Workers vow to fight Aramark

Part 1 of a 2 part storyThe May Day parade that ended on the Portland State campus on May 1 took on many causes, one of which was PSU Aramark employees’ attempt to unionize .When marchers reached the South Park Blocks, outside of the Smith Center, organizers addressed the crowd with megaphones, declaring the event a success and calling it a celebration and not a riot.

Then David Samson, an Aramark employee leading the unionization drive, spoke to the crowd about the employees’ efforts to unionize through the American Federation of State, County and Municipal Employees (AFSCME).

He chastised Aramark, saying that they were “making millions by the blood of their employees.”

“They pay us pitiful wages where we can’t even afford the pitiful health care benefits that they offer,” Samson shouted to the crowd. They responded by cheering him on.

Samson also recognized student groups that helped with a boycott of Aramark services on May Day. Supporters held up a banner covered in signatures that were gathered throughout the day outside the cafeteria in the Smith Center.Samson further rallied the crowd then said that this drive was not about the money. “It’s not about better pay,” Samson said. “It’s about fairness and equity, and that’s not what we’re getting here.”

The crowd cheered again.

AFSCME filed a petition with the National Labor Relations Board on April 17 seeking representation rights for the Aramark employees. A letter opposing unionization was sent by Toni Larson, Food Service Director for Aramark, on April 26.

This letter was posted in large print on the ASPSU bulletin board. In it, Larson writes, “Aramark is strongly opposed to this attempt to organize the food service employees. We believe that everyone, the student, the employees and the Company benefit more by working together to resolve issues and concerns. We do not believe that the intervention of a third party is either beneficial or helpful in building and maintaining the type of relationship we presently enjoy.”

Bar Johnston, ASPSU president, wrote a letter in response to that, committing student government’s support for the unionization drive.
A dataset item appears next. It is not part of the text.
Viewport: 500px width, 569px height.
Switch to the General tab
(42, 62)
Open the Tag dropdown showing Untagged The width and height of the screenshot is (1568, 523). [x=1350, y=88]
During the boycott, copies of the Aramark letter were distributed and free coffee and muffins were handed out.

Larson said in a telephone interview that they were not sure how the boycott affected their turn out of customers for that day.

An information table was also set up, where supporters were able to sign the banner that was displayed later at the rally in the Park Blocks.

The gathering began to disperse around 7:30 p.m. and several May Day participants, among others, lined up, nearly out the door of Smith Center, to buy coffee from the Aramark run Starbucks before heading downstairs to a musical event held in the multi-cultural center.

The event in the multi-cultural center was sponsored by Students for Unity and included a live band and DJs that spun beats with spoken word material that highlighted unemployment, technology and South African style apartheid among other topics.